The study, published in the Forum section of the journal, gathers evidence accumulated over years with the most recent advances in structural genomics on these largely unknown components of the human genome. Since SST1/NBL2 are primate-specific sequences, the study may also help to answer evolutionary questions about the biological function of repetitive DNA in humans and other primates.

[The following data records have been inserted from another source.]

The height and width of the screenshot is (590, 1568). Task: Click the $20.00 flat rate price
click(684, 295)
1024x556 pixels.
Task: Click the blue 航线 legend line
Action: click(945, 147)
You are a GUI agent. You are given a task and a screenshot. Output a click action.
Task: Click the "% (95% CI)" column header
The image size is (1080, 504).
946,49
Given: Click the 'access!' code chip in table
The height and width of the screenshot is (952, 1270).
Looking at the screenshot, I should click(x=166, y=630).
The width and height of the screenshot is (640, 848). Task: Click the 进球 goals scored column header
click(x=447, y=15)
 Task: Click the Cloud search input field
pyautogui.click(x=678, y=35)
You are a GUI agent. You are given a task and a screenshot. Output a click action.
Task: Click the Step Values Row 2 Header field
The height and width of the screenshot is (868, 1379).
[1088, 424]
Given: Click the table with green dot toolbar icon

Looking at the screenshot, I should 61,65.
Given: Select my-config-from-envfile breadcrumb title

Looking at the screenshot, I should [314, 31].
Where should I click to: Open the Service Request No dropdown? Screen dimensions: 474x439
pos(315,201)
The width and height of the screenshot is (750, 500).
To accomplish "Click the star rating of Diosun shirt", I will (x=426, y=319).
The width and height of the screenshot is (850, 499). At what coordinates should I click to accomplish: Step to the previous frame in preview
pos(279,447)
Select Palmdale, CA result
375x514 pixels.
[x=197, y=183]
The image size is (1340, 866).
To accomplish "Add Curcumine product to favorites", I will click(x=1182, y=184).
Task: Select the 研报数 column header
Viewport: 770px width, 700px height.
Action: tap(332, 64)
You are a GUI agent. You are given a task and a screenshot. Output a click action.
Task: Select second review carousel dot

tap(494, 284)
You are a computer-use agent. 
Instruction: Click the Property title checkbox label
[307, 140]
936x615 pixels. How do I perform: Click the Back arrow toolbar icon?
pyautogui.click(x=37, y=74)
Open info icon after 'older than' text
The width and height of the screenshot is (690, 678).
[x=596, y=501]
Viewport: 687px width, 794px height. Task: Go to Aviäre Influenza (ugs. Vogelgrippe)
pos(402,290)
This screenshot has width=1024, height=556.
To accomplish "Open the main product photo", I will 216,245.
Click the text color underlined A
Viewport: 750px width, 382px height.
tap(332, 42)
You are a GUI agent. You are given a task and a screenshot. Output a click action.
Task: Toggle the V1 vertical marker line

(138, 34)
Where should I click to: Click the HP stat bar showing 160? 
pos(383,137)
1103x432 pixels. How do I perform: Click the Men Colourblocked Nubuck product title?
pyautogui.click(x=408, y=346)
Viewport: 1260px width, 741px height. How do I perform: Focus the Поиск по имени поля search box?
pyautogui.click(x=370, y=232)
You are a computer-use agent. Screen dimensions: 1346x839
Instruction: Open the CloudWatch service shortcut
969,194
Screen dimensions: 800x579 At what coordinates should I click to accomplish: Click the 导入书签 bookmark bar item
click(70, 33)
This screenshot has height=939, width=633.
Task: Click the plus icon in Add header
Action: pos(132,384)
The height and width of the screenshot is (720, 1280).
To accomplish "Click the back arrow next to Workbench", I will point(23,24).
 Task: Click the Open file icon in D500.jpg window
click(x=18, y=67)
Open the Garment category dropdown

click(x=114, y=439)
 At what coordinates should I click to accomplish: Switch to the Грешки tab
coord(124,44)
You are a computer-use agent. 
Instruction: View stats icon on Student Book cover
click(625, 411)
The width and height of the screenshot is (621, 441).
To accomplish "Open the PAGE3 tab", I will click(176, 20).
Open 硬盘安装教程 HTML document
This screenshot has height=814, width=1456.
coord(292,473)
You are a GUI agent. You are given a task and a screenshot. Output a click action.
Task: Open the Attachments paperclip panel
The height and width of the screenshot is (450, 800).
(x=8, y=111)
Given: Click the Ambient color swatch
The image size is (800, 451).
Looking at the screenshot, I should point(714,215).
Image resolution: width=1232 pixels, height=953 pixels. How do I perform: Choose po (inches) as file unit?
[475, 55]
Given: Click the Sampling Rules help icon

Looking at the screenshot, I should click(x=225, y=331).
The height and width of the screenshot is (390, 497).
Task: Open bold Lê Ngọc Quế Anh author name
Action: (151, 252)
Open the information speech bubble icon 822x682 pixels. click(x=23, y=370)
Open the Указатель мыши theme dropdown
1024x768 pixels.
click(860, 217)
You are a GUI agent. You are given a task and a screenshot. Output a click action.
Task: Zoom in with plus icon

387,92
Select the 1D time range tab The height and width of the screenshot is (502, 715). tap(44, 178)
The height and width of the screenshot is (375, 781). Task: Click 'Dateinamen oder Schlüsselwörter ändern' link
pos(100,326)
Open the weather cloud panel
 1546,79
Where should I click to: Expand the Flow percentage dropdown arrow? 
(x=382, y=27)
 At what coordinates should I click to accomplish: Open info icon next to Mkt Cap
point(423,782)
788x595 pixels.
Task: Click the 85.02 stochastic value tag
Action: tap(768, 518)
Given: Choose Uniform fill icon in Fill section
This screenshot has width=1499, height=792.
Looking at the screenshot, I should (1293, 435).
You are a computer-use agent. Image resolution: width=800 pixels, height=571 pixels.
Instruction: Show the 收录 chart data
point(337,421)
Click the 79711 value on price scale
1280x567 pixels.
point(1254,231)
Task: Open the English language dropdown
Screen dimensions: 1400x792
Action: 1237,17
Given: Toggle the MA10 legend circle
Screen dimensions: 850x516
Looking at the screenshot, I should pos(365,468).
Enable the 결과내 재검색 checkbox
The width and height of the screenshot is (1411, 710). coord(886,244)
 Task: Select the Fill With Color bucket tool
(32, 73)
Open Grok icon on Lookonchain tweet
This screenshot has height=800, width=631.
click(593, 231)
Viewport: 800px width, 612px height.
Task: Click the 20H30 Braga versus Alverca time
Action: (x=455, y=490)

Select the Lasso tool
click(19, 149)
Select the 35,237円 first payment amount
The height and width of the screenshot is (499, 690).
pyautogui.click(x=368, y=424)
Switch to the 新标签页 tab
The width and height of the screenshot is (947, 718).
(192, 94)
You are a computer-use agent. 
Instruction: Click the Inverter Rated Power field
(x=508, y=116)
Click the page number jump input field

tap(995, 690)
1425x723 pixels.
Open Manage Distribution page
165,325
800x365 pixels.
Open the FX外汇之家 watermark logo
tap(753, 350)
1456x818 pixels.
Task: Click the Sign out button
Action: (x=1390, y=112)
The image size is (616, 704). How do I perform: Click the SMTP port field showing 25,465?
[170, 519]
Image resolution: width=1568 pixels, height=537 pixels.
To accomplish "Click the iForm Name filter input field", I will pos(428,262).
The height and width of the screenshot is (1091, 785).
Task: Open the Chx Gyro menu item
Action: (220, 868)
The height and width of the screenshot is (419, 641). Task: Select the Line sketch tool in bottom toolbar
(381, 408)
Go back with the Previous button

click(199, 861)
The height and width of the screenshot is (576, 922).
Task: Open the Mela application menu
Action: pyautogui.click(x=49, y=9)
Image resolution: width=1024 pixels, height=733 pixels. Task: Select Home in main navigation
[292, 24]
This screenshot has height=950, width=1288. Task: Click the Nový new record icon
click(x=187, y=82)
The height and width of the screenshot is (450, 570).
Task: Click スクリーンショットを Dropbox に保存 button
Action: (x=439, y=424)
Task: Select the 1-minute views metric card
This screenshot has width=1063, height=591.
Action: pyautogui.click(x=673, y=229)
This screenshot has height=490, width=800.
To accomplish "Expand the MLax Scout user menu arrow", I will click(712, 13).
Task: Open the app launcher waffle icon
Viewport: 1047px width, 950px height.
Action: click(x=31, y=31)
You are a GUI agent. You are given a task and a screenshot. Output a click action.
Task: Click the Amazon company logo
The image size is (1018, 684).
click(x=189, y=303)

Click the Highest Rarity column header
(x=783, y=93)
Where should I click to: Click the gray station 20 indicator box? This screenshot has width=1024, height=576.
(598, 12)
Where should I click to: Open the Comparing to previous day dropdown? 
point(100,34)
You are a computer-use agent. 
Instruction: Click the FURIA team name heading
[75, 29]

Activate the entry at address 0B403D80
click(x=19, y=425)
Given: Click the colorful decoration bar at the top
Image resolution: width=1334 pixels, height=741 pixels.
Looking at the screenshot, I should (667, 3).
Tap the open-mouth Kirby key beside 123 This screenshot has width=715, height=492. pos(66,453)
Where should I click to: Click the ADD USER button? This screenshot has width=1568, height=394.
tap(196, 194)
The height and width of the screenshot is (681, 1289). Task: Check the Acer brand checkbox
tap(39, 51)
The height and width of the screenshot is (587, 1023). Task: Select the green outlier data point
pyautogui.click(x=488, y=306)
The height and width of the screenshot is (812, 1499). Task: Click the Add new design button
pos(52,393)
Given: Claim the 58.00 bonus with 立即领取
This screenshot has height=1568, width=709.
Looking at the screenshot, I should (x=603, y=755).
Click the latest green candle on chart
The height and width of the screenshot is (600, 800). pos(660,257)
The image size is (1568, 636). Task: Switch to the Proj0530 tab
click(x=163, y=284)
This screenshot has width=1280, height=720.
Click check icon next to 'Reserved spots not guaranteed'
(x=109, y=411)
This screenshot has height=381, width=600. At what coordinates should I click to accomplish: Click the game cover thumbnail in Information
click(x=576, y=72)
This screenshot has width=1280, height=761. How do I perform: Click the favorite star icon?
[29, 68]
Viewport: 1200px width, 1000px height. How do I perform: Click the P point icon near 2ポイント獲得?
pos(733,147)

Repetitive and altered regions in human tumours
The SST1/NBL2 satellites have been associated with cancer, particularly through epigenetic and transcriptional alterations. They are located mainly on acrocentric chromosomes (with unequal arms) and are a highly valuable model "because they concentrate many of the extreme characteristics of the human repetitive genome: they are large tandemly repeated sequences, with high structural complexity, dynamic epigenetic regulation and the production of non-coding RNAs," says Sonia V. Forcales, of the Department of Pathology and Experimental Therapeutics at the UB and principal investigator of the Immunity, Inflammation and Cancer research group at IDIBELL.